You make them bleed for it.

Make them Pay for Any Information they Get – Even if it’s What you Want them to Know

Letting them know that they won’t gain anything from their efforts is really just half of your goal. The other half is that they must know that they will have to use a LOT of effort, and that it will cost them a lot of money (money they’ll probably never get back). Make sure they know that you will never give them anything without a fight – a fight that’s going to cost more than they could ever hope to win.

Can’t you just tell them that?

It’s better to show them how much effort will be required first. And that’s because talk is cheap. Lawyers should know, right? And they do. Telling them it will take effort is far, far different than requiring them to spend that effort. Of course, it takes far more effort on your part, too. It means you fight everything tooth and nail – don’t give them any information they aren’t entitled to, even when it’s what you want them to know. And if you watch them, you’ll see they don’t plan to give you even information you are entitled to. Fight hard.

How Much you Have, Where you Earn it, and Where you Keep it are “Irrelevant” to the Debt Collector’s Lawsuit

As we have often pointed out, contract cases involve what’s called “strict liability.” Almost. That is, there is only the question of whether you owe the money. No one cares WHY you owe the money or why you haven’t paid it off. No one even cares, legally, whether you can pay it off. The only legal issues for the court to decide on a debt case are: do you owe it to them? And, how much do you owe? That makes the amount of money you have (what you own), where you earn it (your job), how much you earn (your income), or where you keep it (your bank) all irrelevant. You should object and force the debt collectors to go to the judge (motion to compel) to force you to give it to them if they can.

Make them work to get it. Make them work hard and spend money. And then, if you have to answer, you will. It is, after all, what you wanted them to know in the first place. And if the judge denies their motion to compel and does not make you reveal the information about not having money or a job, you can just “drop it” into a conversation with the lawyer for the other side afterward (“Well, I don’t have any money anyway…”). But then you don’t give them proof – you just say it.

If you tell the other side you’re judgment proof too easily, the judge will find out. She will be tempted to find an excuse to rule against you as we said above. Fighting hard from the beginning – especially against divulging financial information – puts the lie to that more effectively than anything you could say. It proves you are taking the case seriously.

Watch out for Laziness

So now, consider your motives here. Isn’t a main reason you want to tell them you’re judgment proof just that you want them to go away without bugging you anymore? You’re tired of your troubles and the suit?

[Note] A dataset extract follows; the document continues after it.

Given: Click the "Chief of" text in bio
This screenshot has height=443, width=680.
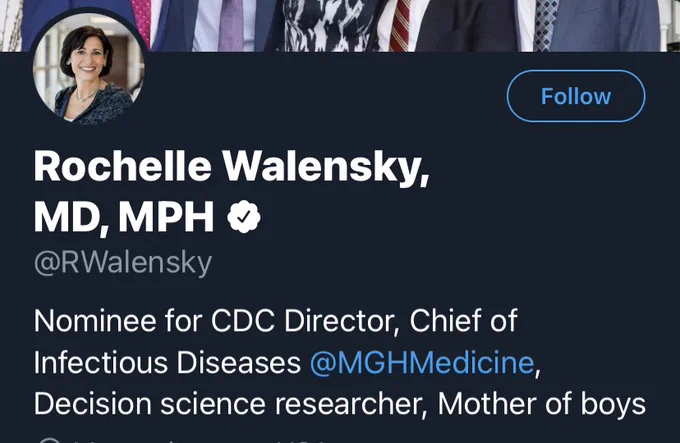Looking at the screenshot, I should coord(463,321).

That’s the attitude you must beware of.

Yes, getting them to believe you are judgment proof might cause them to drop the case and reduce your overall effort and inconvenience, but your main weapon in debt litigation is the willingness to spend extraordinary efforts – and to make them do so.  And this is true whether the underlying debt was ever yours or not – it takes extraordinary efforts to defend any case. Don’t give up that weapon in the search for a short cut.

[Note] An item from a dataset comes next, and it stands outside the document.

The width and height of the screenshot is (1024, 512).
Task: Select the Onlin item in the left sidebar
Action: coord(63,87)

Make sure the things you do increase your chances of winning without hurting your underlying case.

Get a Copy of this Article for Yourself

Click here if you’d like a PDF copy of this article: Make them Bleed article. No sign-up required.

About Your Legal Leg Up

Your Legal Leg Up is a business dedicated to helping people fight debt collectors without having to hire expensive lawyers to do it. We offer you everything you need to defend your rights – with special help through our membership services to help make the process smoother, easier, and less worrisome. YourLegalLegUp.com has been in operation since 2007. Before that, Ken Gibert practiced law representing people being sued for debt among other types of consumer law.

If you would like to get a personalized evaluation of your situation, follow this link: https://yourlegallegup.com/pages/evaluation.

For further help, consider our Manuals and Memberships. We have materials on debt negotiations and settlement, forcing debt collectors to leave you alone, credit repair, and many other issues that arise when you are facing debt trouble.

Click here to sign up for our free newsletter, Fightdebt.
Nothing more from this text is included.